Exercise →
Starting with the line that contains "You are a computer-use" and continuing through the line that contains "Instruction: Click the", copy out the lines of the entries below word for word. Output those lines and nothing else.

Supplied data →
┏━━
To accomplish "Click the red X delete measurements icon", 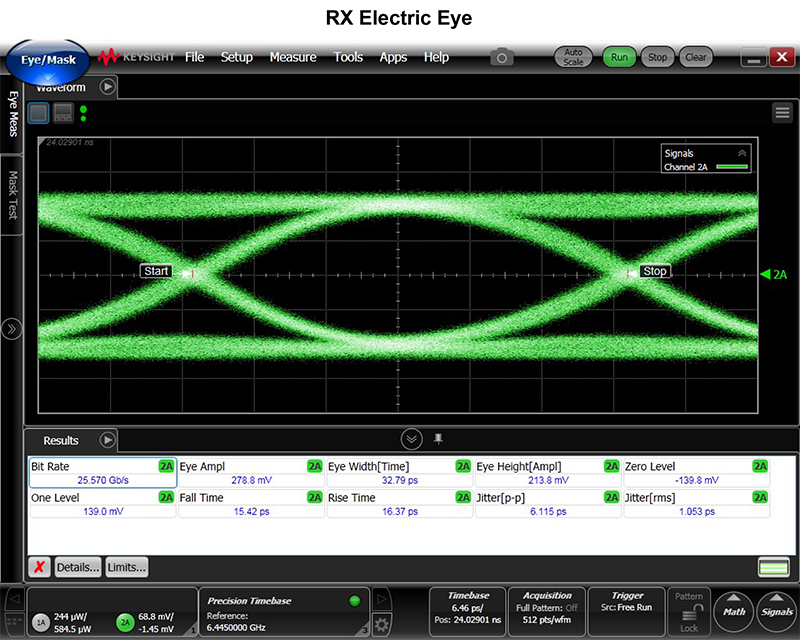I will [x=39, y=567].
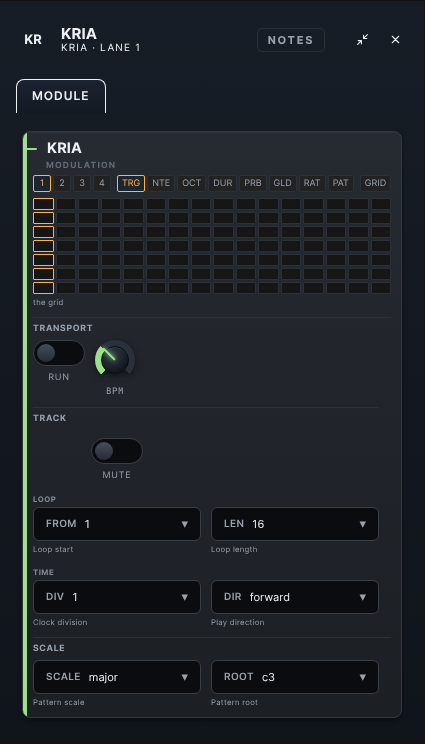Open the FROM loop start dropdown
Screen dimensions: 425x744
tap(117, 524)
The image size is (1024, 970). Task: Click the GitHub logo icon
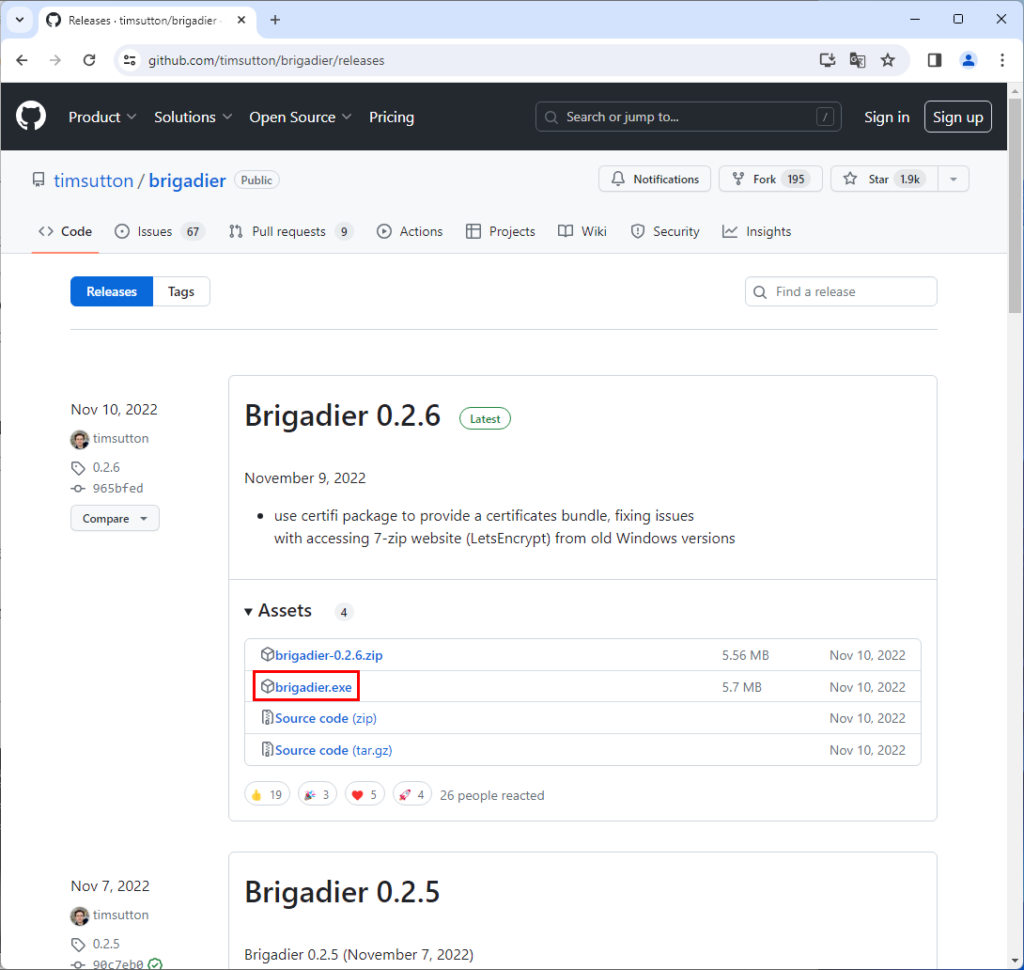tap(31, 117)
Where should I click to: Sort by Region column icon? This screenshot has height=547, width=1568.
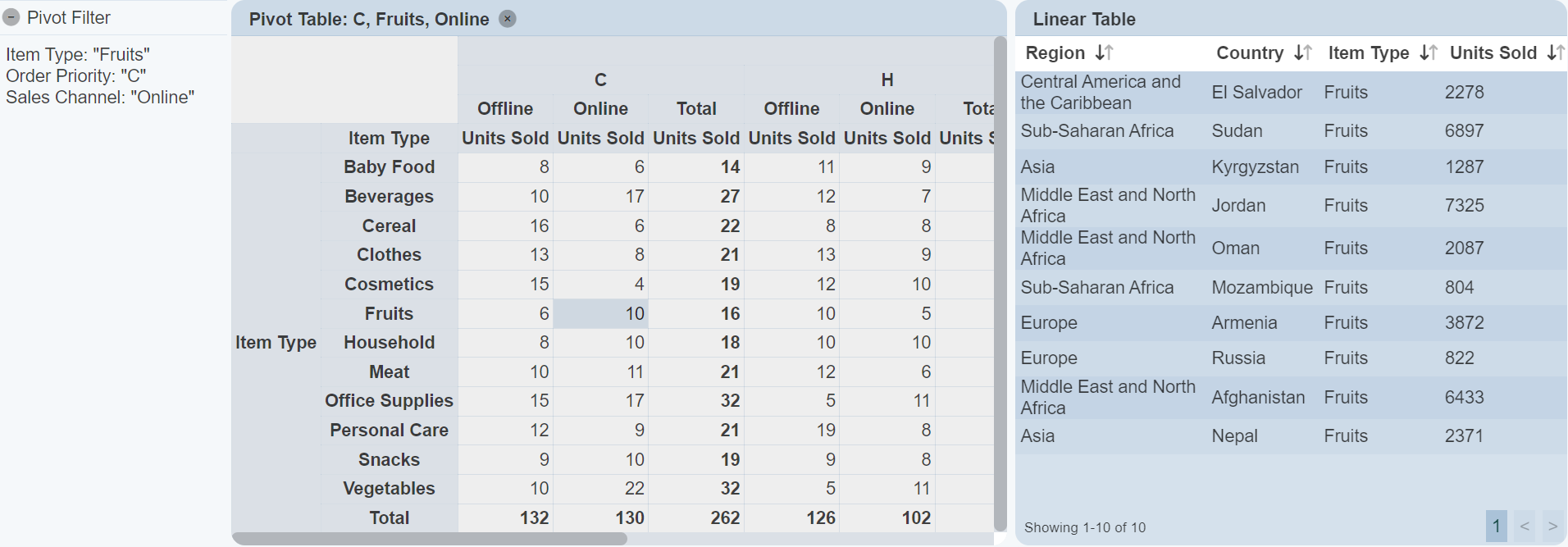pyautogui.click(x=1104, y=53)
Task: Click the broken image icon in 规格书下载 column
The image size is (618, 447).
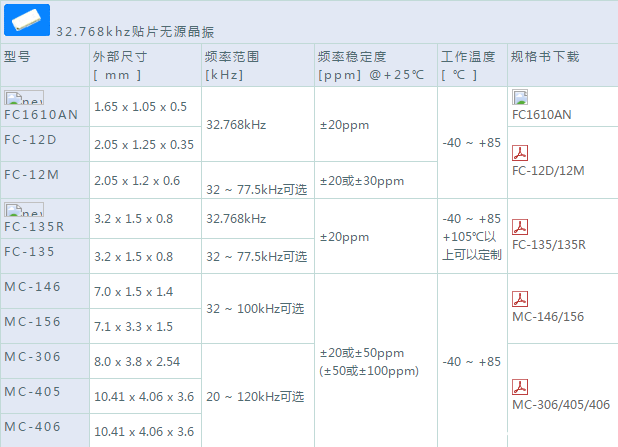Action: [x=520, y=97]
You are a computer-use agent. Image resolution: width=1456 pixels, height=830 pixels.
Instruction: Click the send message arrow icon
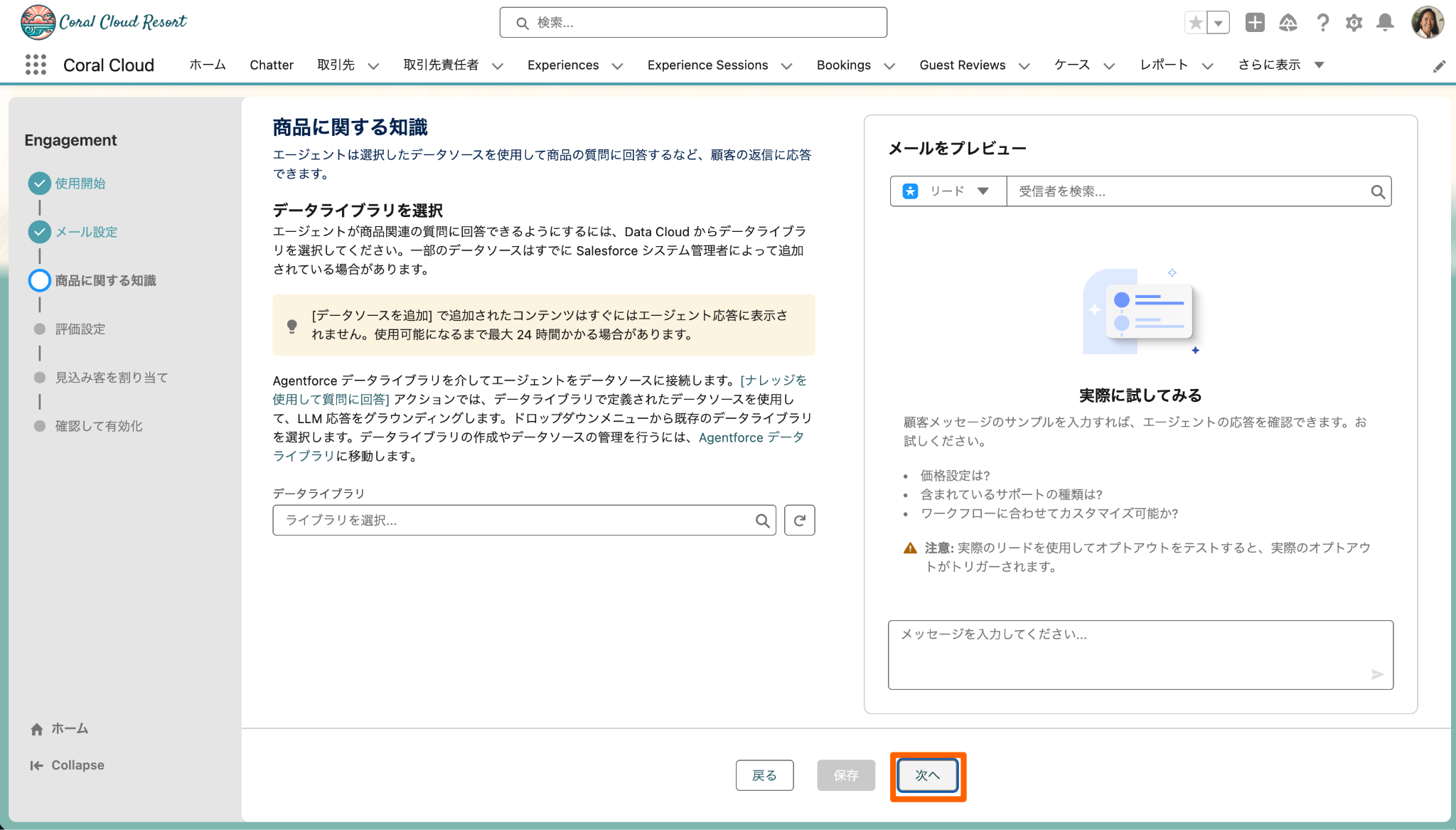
┗━━
┏━━
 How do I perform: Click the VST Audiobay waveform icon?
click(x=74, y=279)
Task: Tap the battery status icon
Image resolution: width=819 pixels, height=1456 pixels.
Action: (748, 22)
┗━━
Solution to the problem →
You are a computer-use agent. Image resolution: width=1456 pixels, height=830 pixels.
Instruction: Click the send message arrow icon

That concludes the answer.